• WHAT YOU ARE ASKED TO DO: Exactly the lines below from the one with "Click the Posts pushpin icon" up to and including the one with "Task: Open the dropdown next to Firma >>" make up the answer, with nothing else added.

• Source records:

Content starts

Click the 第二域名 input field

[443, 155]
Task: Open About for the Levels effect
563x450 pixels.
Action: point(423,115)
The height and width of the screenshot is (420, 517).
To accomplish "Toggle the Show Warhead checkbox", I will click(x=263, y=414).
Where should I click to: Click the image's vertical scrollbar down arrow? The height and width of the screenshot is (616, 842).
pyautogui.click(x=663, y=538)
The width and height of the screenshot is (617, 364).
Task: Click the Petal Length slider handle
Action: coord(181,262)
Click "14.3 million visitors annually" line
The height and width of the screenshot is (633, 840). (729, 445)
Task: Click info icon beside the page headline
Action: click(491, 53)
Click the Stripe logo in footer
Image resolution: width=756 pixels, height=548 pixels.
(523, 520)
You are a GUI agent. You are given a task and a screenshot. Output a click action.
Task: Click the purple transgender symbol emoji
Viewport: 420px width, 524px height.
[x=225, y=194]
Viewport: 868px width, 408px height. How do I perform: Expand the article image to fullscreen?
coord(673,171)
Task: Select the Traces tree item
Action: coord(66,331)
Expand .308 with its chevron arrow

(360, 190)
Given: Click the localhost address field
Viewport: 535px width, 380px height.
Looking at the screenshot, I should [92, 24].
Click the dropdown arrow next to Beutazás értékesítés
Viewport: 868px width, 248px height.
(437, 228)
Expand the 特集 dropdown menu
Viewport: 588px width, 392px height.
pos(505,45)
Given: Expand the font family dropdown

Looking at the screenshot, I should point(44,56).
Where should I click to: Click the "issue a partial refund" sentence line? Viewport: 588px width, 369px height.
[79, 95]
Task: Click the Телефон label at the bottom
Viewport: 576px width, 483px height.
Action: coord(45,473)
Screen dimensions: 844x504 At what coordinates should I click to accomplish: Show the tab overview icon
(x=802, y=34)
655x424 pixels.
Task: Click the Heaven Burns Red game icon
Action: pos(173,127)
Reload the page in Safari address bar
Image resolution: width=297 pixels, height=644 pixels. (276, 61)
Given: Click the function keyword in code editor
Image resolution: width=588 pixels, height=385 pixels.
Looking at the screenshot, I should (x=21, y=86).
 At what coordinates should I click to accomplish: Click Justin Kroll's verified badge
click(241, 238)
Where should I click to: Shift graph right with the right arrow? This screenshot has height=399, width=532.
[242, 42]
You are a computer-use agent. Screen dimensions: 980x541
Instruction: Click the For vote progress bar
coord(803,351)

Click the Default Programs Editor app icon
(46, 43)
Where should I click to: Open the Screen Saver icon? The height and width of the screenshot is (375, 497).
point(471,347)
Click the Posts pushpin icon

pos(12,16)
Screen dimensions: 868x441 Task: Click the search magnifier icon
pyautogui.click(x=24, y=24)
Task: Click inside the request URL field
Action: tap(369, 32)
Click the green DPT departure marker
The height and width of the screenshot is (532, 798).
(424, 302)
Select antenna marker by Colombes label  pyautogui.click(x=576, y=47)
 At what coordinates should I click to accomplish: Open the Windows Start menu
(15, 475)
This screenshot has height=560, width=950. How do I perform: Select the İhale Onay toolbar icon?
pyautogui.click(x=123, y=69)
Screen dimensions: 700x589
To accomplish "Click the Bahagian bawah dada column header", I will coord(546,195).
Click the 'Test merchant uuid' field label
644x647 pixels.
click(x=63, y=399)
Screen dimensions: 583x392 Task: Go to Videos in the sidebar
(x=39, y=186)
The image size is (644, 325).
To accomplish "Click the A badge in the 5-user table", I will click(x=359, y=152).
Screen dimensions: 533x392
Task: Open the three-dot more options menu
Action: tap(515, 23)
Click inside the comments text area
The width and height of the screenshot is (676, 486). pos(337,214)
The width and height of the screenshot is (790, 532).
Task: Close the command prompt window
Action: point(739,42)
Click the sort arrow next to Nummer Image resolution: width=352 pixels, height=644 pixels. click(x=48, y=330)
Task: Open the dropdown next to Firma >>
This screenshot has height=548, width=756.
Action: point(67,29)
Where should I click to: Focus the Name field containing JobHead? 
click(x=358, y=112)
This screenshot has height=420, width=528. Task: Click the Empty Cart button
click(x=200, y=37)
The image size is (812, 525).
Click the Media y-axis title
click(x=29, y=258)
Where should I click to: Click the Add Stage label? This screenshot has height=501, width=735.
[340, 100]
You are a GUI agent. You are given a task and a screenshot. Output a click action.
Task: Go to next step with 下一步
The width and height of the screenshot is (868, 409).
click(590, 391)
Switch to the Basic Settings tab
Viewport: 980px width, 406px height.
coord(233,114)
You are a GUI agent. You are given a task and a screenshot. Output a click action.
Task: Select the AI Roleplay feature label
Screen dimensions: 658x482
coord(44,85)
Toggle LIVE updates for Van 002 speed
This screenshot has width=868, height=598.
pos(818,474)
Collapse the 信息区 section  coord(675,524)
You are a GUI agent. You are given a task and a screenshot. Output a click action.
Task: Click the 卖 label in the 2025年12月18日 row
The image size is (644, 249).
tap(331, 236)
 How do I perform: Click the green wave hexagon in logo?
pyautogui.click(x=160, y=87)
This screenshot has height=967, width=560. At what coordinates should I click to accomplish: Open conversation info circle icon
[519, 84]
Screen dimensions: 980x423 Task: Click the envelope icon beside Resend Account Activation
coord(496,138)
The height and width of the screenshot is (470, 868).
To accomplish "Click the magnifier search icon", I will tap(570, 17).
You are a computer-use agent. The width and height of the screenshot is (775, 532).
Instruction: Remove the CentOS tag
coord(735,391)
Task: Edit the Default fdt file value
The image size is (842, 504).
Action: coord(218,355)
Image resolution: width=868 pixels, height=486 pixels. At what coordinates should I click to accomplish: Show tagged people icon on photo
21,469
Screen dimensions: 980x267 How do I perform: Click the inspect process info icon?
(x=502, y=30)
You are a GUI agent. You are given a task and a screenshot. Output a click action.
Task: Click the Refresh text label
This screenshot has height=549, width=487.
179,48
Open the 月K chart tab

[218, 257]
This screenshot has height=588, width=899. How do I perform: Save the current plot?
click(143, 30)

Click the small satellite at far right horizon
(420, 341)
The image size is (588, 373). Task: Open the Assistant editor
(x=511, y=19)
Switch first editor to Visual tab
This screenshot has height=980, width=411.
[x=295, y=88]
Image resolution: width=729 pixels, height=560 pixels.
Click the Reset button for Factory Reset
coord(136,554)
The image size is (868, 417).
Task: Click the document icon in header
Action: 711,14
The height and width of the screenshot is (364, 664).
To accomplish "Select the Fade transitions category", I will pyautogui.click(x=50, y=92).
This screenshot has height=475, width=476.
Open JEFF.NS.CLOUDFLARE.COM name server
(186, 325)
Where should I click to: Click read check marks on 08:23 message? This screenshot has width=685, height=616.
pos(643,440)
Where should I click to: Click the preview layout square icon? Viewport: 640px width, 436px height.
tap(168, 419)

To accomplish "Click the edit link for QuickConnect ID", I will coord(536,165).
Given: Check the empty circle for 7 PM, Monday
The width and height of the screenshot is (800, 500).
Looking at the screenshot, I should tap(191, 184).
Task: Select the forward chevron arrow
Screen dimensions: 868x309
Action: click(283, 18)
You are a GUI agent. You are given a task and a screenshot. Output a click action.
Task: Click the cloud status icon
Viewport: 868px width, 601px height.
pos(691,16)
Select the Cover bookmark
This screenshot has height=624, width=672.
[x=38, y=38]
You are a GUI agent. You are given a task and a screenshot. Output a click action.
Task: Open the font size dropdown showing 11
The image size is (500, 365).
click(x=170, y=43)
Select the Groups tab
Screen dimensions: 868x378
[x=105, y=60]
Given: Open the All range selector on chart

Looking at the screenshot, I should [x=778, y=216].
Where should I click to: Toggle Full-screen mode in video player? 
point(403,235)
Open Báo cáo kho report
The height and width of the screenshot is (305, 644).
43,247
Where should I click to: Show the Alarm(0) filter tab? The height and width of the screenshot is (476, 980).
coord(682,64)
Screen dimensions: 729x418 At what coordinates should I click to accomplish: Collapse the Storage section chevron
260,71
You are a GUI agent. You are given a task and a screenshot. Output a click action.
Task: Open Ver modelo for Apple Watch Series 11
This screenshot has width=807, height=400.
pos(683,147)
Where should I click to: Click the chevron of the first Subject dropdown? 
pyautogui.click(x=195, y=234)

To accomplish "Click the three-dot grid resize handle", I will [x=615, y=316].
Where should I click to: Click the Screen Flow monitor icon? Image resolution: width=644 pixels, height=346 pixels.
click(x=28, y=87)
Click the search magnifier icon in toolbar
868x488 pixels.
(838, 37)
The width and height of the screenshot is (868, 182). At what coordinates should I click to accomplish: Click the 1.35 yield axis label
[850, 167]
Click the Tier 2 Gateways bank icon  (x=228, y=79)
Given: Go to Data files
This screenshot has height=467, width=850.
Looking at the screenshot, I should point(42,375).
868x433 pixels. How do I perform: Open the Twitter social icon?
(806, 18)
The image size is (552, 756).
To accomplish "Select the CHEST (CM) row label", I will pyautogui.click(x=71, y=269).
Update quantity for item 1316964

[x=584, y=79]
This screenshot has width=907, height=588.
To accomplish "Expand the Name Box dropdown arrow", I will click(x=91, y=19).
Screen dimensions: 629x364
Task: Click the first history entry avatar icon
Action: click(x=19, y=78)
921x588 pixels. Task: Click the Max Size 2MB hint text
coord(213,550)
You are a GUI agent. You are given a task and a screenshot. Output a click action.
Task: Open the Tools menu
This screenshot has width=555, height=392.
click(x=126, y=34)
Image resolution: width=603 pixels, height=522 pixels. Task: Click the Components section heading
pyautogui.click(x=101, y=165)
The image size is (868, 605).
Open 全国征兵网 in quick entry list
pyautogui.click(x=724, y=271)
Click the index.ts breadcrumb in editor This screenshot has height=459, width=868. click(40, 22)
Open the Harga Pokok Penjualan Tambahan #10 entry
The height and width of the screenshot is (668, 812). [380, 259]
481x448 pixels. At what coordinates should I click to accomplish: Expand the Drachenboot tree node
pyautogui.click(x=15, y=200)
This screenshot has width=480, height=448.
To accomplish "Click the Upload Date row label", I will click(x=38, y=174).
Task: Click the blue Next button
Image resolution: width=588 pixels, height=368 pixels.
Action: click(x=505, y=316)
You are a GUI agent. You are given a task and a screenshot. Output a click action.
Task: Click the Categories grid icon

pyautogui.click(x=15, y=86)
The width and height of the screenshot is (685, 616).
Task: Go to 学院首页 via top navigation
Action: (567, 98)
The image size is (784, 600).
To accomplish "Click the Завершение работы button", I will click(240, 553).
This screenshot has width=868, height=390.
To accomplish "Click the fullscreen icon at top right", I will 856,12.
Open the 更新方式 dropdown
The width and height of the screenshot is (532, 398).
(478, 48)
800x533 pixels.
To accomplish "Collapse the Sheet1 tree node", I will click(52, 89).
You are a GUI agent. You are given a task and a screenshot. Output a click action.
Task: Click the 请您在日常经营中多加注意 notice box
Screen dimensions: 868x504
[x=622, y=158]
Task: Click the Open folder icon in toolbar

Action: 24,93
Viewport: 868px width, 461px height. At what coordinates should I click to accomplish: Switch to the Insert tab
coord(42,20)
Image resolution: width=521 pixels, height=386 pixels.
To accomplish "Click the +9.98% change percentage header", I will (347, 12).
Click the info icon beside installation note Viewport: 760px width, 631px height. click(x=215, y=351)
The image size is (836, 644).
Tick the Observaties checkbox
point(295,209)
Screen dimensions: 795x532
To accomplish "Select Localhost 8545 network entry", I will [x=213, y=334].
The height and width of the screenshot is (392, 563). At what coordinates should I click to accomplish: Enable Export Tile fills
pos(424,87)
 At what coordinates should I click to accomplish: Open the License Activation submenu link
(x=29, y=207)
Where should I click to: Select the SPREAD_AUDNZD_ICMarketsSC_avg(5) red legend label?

Content ends

• RESPONSE AREA:
Click the Posts pushpin icon

pos(12,16)
Screen dimensions: 868x441 Task: Click the search magnifier icon
pyautogui.click(x=24, y=24)
Task: Click inside the request URL field
Action: tap(369, 32)
Click the green DPT departure marker
The height and width of the screenshot is (532, 798).
(424, 302)
Select antenna marker by Colombes label  pyautogui.click(x=576, y=47)
 At what coordinates should I click to accomplish: Open the Windows Start menu
(15, 475)
This screenshot has height=560, width=950. How do I perform: Select the İhale Onay toolbar icon?
pyautogui.click(x=123, y=69)
Screen dimensions: 700x589
To accomplish "Click the Bahagian bawah dada column header", I will coord(546,195).
Click the 'Test merchant uuid' field label
644x647 pixels.
click(x=63, y=399)
Screen dimensions: 583x392 Task: Go to Videos in the sidebar
(x=39, y=186)
The image size is (644, 325).
To accomplish "Click the A badge in the 5-user table", I will click(x=359, y=152).
Screen dimensions: 533x392
Task: Open the three-dot more options menu
Action: tap(515, 23)
Click inside the comments text area
The width and height of the screenshot is (676, 486). pos(337,214)
The width and height of the screenshot is (790, 532).
Task: Close the command prompt window
Action: point(739,42)
Click the sort arrow next to Nummer Image resolution: width=352 pixels, height=644 pixels. click(x=48, y=330)
Task: Open the dropdown next to Firma >>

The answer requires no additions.